GOAL
Count the lines in the items below that contain the string "resolution", treating uppercase and lowercase letters as different. Give only the number.

EXTRACTED RECORDS
____

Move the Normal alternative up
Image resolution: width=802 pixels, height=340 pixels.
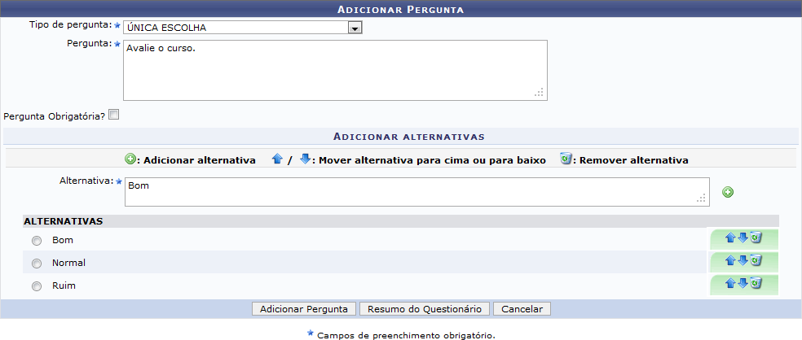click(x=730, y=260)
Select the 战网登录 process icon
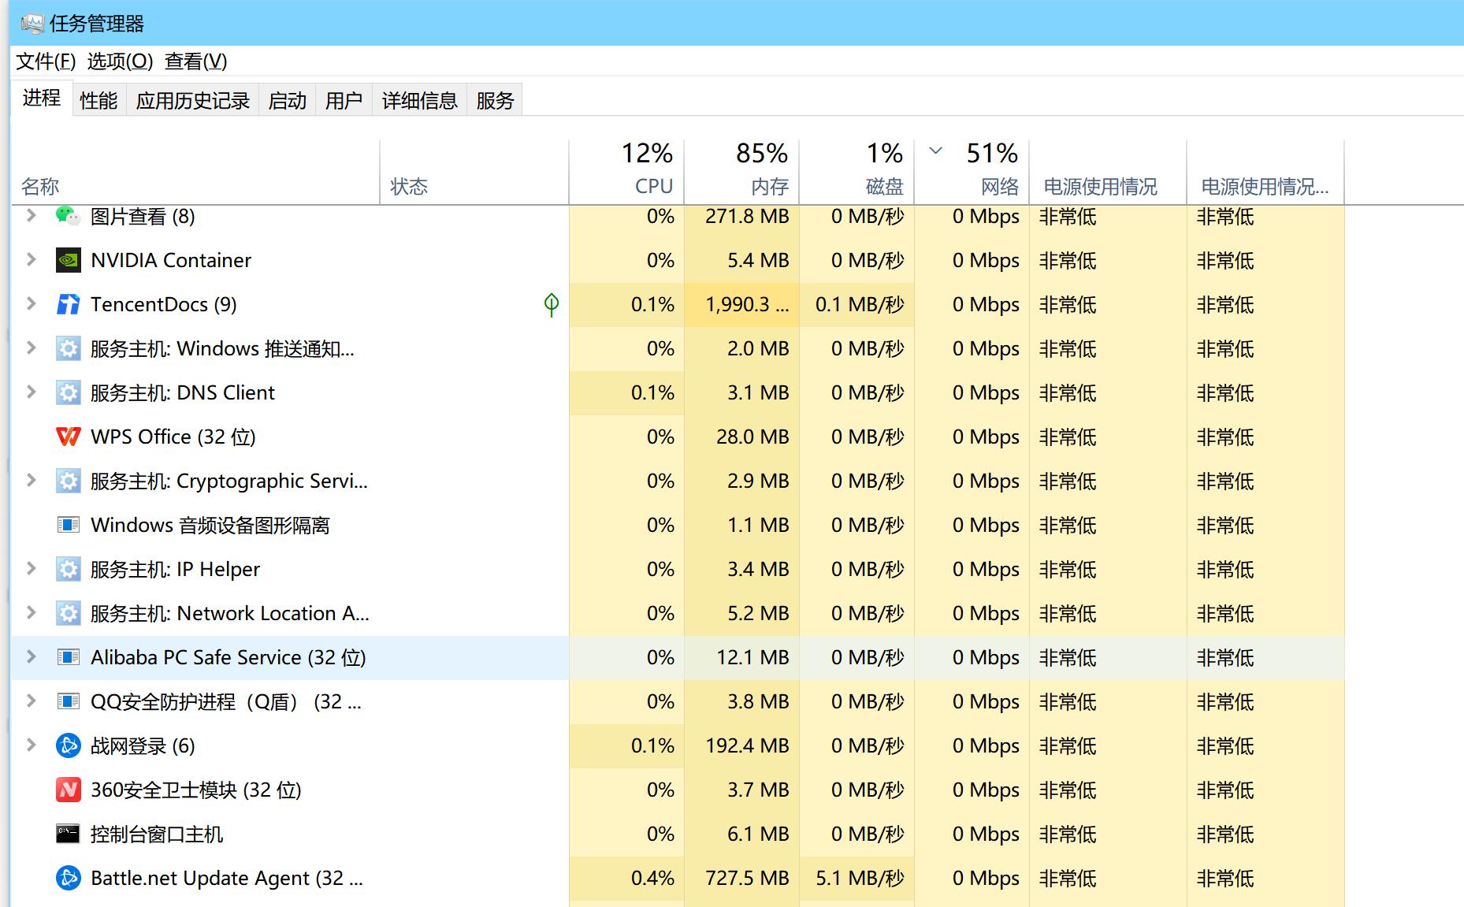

____

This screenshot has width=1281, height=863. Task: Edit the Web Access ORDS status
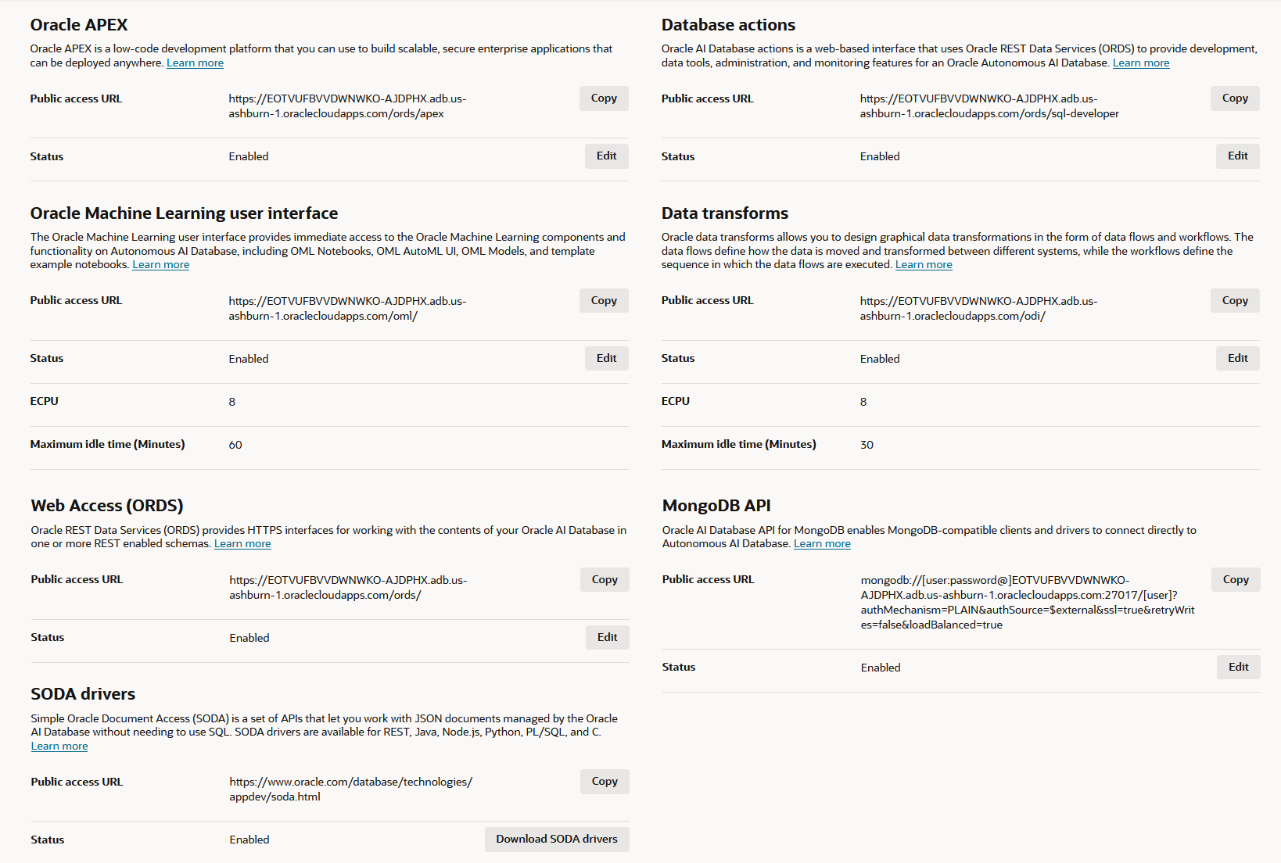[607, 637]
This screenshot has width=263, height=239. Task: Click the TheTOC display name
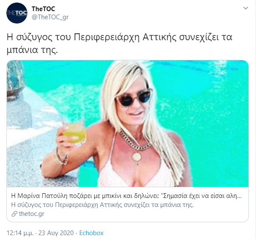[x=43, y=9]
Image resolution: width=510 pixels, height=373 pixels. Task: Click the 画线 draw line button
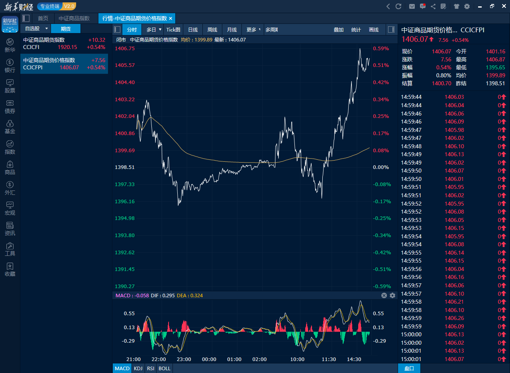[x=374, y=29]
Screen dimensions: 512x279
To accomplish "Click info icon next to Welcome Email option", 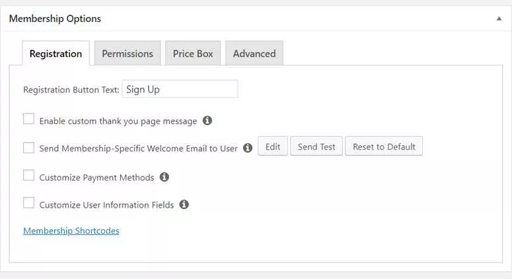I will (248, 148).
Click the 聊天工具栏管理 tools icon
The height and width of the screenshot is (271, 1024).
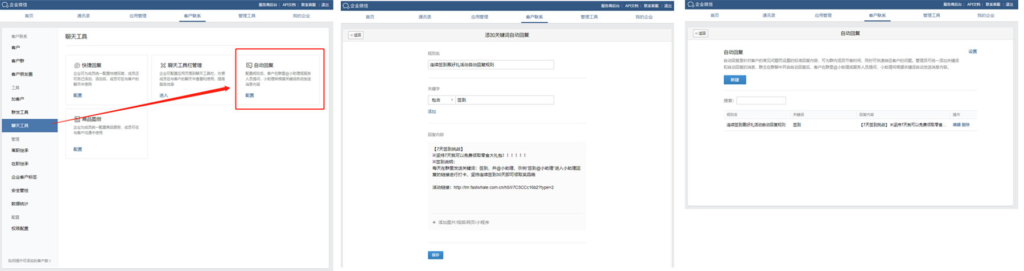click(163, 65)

____

OUTPUT OF THE TASK
2